ABOUT THIS EXERCISE
For the data below, restate word for word only the lines from the line containing "The width and height of the screenshot is (834, 597)." through the line containing "is an edited", both ends included.

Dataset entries
▶
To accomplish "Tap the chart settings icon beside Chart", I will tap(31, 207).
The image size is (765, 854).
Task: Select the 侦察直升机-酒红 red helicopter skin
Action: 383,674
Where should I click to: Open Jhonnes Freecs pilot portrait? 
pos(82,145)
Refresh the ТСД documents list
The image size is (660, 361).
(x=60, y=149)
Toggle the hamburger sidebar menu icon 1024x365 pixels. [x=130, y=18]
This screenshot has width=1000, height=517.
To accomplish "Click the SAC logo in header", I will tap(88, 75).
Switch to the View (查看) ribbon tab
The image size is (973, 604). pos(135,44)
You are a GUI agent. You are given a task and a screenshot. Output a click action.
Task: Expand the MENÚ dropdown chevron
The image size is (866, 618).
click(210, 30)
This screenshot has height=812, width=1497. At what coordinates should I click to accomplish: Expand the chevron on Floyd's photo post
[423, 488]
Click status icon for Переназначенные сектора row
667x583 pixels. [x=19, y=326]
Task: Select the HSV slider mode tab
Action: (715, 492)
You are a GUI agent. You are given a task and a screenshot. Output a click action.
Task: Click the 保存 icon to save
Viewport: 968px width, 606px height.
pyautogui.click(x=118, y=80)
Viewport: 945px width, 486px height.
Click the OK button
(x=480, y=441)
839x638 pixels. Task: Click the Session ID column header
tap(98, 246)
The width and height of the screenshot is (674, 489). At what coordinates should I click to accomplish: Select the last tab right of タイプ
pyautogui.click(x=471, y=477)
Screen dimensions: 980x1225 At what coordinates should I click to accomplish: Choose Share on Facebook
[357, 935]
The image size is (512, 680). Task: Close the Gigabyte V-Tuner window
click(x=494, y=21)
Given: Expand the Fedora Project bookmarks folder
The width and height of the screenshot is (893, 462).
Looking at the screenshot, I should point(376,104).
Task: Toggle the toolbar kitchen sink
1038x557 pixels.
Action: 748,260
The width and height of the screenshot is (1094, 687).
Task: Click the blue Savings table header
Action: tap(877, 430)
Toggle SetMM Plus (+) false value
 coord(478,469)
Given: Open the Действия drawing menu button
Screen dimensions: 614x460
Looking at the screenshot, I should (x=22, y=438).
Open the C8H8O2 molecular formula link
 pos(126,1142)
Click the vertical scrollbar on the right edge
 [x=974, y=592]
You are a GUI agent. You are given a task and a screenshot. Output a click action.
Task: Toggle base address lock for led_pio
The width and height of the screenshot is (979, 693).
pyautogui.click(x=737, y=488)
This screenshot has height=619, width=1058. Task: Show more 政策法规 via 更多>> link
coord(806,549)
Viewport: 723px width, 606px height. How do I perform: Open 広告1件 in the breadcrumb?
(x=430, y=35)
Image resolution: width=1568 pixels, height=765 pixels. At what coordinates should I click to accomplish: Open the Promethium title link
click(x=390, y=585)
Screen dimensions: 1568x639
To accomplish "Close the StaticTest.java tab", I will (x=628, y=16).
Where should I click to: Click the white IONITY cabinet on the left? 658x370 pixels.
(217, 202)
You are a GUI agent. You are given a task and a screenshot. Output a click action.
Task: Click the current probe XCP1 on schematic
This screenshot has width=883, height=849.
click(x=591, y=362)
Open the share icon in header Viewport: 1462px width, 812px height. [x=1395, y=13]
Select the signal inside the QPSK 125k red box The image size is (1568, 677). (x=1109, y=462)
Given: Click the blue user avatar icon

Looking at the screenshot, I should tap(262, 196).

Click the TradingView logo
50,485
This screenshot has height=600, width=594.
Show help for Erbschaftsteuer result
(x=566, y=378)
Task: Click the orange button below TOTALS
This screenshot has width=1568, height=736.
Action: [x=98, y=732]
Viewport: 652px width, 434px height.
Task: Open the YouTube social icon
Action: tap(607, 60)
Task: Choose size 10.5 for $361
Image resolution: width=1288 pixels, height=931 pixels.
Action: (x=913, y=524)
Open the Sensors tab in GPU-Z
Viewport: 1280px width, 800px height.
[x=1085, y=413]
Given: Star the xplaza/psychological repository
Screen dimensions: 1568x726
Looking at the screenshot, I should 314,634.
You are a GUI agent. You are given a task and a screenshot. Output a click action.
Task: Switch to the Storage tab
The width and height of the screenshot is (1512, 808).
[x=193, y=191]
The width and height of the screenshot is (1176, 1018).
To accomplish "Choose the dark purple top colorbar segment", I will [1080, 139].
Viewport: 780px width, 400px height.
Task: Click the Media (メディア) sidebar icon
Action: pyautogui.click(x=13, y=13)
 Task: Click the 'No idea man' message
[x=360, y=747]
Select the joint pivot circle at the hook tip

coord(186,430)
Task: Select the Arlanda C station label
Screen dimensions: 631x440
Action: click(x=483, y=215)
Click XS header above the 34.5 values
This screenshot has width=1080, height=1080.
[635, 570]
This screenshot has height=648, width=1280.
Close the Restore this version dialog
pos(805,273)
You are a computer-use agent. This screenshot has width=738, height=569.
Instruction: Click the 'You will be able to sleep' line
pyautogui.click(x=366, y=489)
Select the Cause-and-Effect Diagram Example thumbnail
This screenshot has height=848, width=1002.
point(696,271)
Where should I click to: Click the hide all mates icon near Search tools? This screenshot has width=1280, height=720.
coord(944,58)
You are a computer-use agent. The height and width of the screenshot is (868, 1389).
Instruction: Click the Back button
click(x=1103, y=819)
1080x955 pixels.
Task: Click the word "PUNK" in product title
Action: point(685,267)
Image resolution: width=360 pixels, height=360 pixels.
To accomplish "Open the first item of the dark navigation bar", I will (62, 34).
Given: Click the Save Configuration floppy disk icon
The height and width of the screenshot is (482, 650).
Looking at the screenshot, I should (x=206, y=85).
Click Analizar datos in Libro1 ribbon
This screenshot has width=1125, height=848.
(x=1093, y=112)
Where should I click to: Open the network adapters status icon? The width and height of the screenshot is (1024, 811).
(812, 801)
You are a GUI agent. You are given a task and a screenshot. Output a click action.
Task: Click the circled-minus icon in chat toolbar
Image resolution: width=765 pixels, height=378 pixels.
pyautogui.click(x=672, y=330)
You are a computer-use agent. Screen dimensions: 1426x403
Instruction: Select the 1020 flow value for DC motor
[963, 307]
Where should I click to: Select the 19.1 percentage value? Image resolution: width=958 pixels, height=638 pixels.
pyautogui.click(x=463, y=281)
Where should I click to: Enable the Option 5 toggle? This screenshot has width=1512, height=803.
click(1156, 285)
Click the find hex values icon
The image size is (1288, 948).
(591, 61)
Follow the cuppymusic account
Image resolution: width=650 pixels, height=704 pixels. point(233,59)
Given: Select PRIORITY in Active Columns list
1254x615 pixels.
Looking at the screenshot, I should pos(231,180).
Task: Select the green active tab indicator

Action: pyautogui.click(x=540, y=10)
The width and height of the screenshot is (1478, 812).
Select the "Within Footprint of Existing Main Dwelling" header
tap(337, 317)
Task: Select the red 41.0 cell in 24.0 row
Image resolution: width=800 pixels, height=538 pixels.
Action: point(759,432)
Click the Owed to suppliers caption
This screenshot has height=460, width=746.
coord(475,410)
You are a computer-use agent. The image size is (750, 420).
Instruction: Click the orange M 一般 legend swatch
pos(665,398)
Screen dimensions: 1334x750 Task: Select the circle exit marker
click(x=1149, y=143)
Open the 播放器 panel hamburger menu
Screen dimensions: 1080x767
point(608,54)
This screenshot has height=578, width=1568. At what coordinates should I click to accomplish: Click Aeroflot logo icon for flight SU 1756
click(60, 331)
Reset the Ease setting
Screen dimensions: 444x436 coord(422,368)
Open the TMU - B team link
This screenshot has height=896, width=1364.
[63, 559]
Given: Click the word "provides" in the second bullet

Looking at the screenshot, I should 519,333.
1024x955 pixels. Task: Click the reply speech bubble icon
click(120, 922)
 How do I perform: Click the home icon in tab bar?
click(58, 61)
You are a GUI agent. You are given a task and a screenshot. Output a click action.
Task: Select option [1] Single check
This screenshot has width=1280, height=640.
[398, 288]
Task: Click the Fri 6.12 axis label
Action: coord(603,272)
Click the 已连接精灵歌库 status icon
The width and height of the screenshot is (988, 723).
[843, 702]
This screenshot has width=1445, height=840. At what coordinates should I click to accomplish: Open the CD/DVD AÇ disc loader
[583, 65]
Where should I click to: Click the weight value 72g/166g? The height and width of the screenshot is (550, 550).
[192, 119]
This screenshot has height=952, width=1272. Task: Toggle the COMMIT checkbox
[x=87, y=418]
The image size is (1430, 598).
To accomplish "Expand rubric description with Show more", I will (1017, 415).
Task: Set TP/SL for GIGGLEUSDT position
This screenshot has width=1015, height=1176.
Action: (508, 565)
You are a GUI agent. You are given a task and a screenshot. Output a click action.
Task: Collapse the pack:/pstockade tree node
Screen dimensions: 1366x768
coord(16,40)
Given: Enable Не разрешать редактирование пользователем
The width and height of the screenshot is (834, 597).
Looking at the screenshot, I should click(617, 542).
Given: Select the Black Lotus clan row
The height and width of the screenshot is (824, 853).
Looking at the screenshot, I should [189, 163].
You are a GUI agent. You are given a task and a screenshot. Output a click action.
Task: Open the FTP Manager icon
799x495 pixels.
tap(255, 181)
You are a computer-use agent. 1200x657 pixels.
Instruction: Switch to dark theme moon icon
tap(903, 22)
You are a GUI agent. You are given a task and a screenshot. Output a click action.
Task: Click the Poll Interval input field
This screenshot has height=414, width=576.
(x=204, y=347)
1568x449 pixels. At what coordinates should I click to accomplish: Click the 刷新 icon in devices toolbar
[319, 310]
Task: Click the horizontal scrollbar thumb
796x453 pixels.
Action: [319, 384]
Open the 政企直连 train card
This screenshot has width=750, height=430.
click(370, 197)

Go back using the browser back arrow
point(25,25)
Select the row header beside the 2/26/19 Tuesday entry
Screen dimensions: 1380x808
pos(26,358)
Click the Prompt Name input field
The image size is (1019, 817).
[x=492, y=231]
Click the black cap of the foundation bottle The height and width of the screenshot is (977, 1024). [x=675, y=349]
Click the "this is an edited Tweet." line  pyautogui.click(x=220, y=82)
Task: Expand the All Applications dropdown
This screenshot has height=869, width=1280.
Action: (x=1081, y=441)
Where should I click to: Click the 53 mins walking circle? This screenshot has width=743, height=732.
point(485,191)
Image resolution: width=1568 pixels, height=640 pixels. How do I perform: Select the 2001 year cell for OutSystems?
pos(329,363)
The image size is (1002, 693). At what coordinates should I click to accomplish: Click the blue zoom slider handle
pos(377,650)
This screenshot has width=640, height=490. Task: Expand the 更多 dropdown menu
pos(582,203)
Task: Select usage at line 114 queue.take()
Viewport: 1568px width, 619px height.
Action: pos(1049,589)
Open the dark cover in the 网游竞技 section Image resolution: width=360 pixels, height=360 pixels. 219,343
◀
WRITTEN ANSWER
The width and height of the screenshot is (834, 597).
Looking at the screenshot, I should click(617, 542).
Given: Select the Black Lotus clan row
The height and width of the screenshot is (824, 853).
Looking at the screenshot, I should [189, 163].
You are a GUI agent. You are given a task and a screenshot. Output a click action.
Task: Open the FTP Manager icon
799x495 pixels.
tap(255, 181)
You are a computer-use agent. 1200x657 pixels.
Instruction: Switch to dark theme moon icon
tap(903, 22)
You are a GUI agent. You are given a task and a screenshot. Output a click action.
Task: Click the Poll Interval input field
This screenshot has height=414, width=576.
(x=204, y=347)
1568x449 pixels. At what coordinates should I click to accomplish: Click the 刷新 icon in devices toolbar
[319, 310]
Task: Click the horizontal scrollbar thumb
796x453 pixels.
Action: [319, 384]
Open the 政企直连 train card
This screenshot has width=750, height=430.
click(370, 197)

Go back using the browser back arrow
point(25,25)
Select the row header beside the 2/26/19 Tuesday entry
Screen dimensions: 1380x808
pos(26,358)
Click the Prompt Name input field
The image size is (1019, 817).
[x=492, y=231]
Click the black cap of the foundation bottle The height and width of the screenshot is (977, 1024). [x=675, y=349]
Click the "this is an edited Tweet." line  pyautogui.click(x=220, y=82)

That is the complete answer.